>> start

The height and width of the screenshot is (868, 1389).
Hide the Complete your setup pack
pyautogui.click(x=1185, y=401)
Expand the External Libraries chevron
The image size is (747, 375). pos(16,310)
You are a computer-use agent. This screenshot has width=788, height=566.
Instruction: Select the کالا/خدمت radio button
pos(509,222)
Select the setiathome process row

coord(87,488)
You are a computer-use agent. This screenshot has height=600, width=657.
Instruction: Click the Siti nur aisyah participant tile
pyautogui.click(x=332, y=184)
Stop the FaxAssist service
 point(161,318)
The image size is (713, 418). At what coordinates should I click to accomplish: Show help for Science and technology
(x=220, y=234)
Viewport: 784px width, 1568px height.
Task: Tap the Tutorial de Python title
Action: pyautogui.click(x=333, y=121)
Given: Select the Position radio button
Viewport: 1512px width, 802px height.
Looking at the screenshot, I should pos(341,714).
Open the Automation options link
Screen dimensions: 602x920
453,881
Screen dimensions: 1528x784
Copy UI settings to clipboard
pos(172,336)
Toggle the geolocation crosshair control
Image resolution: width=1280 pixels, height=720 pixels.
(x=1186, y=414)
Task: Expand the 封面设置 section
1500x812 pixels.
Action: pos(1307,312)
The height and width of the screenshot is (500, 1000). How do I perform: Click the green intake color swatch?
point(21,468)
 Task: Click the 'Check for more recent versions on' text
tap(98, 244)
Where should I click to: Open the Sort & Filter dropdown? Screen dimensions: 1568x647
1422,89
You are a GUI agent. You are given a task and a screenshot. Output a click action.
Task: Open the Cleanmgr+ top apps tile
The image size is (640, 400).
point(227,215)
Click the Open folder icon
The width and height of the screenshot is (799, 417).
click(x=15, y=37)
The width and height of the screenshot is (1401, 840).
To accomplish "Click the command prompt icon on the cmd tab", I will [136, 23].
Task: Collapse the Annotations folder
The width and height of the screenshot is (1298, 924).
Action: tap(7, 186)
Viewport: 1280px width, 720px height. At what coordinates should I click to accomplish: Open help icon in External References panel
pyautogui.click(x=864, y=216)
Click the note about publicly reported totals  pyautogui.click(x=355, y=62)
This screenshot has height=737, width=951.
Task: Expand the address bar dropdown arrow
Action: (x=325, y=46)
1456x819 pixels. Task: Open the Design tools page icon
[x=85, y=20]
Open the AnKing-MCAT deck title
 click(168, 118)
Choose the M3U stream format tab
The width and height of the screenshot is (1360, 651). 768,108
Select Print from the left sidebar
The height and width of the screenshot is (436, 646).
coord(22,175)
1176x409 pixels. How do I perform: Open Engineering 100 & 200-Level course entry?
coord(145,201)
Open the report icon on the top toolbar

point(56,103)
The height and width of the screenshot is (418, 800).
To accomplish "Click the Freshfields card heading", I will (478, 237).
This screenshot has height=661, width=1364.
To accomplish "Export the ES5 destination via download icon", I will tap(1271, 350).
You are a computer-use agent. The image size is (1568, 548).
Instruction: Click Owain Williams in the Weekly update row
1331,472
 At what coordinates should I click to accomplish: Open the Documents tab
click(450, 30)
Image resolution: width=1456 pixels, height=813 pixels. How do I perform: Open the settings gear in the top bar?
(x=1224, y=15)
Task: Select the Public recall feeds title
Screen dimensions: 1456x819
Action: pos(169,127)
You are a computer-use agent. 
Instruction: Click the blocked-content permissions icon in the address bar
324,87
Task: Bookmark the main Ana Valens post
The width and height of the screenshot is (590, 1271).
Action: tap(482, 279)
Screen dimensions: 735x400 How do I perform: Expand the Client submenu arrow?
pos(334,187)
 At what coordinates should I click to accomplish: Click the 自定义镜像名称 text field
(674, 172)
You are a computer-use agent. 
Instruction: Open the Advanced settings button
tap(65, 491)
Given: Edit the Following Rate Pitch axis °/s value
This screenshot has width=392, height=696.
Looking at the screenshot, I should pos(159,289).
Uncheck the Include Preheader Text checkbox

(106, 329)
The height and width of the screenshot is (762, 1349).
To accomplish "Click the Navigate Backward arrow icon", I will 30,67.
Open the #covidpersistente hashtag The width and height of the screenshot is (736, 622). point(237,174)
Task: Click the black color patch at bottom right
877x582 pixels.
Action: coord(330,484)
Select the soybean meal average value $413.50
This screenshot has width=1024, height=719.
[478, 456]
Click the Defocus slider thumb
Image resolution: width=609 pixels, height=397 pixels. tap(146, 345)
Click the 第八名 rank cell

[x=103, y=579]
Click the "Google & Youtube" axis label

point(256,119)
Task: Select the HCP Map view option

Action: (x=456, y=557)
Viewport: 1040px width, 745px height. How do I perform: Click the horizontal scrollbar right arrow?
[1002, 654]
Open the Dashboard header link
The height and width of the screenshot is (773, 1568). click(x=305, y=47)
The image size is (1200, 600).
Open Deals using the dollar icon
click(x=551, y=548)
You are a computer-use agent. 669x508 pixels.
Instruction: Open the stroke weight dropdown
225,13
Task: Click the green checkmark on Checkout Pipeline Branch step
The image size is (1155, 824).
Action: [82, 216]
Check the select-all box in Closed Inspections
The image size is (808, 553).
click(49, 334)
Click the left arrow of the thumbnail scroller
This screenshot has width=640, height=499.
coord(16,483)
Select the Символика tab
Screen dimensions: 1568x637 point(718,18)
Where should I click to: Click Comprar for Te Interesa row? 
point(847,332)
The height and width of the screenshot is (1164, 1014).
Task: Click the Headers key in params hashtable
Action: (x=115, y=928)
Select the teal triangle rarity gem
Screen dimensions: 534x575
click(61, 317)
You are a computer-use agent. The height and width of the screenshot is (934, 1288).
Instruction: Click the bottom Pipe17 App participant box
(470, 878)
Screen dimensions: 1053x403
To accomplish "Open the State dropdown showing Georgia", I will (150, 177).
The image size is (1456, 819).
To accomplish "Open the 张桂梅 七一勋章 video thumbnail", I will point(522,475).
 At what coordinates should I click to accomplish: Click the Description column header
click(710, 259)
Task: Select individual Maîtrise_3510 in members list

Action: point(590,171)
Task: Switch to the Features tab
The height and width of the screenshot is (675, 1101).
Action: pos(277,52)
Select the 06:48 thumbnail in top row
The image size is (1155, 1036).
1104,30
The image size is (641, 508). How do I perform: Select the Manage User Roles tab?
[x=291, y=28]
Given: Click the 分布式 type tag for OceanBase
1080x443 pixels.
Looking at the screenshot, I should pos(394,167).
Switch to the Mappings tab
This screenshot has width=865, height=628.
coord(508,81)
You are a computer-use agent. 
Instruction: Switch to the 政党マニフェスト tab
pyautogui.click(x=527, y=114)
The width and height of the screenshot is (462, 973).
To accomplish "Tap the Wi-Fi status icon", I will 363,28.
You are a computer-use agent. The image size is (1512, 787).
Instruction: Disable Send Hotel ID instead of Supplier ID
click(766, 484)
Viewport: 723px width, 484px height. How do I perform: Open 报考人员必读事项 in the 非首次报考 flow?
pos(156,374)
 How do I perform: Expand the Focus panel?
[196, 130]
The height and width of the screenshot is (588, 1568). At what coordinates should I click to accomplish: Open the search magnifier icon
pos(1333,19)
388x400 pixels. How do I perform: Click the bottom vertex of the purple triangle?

>> end

=== GOAL ===
Return, without alteration, every line of the material above, from the line containing "Open the AnKing-MCAT deck title" down through the line containing "(x=1224, y=15)".

=== WRITTEN ANSWER ===
Open the AnKing-MCAT deck title
 click(168, 118)
Choose the M3U stream format tab
The width and height of the screenshot is (1360, 651). 768,108
Select Print from the left sidebar
The height and width of the screenshot is (436, 646).
coord(22,175)
1176x409 pixels. How do I perform: Open Engineering 100 & 200-Level course entry?
coord(145,201)
Open the report icon on the top toolbar

point(56,103)
The height and width of the screenshot is (418, 800).
To accomplish "Click the Freshfields card heading", I will (478, 237).
This screenshot has height=661, width=1364.
To accomplish "Export the ES5 destination via download icon", I will tap(1271, 350).
You are a computer-use agent. The image size is (1568, 548).
Instruction: Click Owain Williams in the Weekly update row
1331,472
 At what coordinates should I click to accomplish: Open the Documents tab
click(450, 30)
Image resolution: width=1456 pixels, height=813 pixels. How do I perform: Open the settings gear in the top bar?
(x=1224, y=15)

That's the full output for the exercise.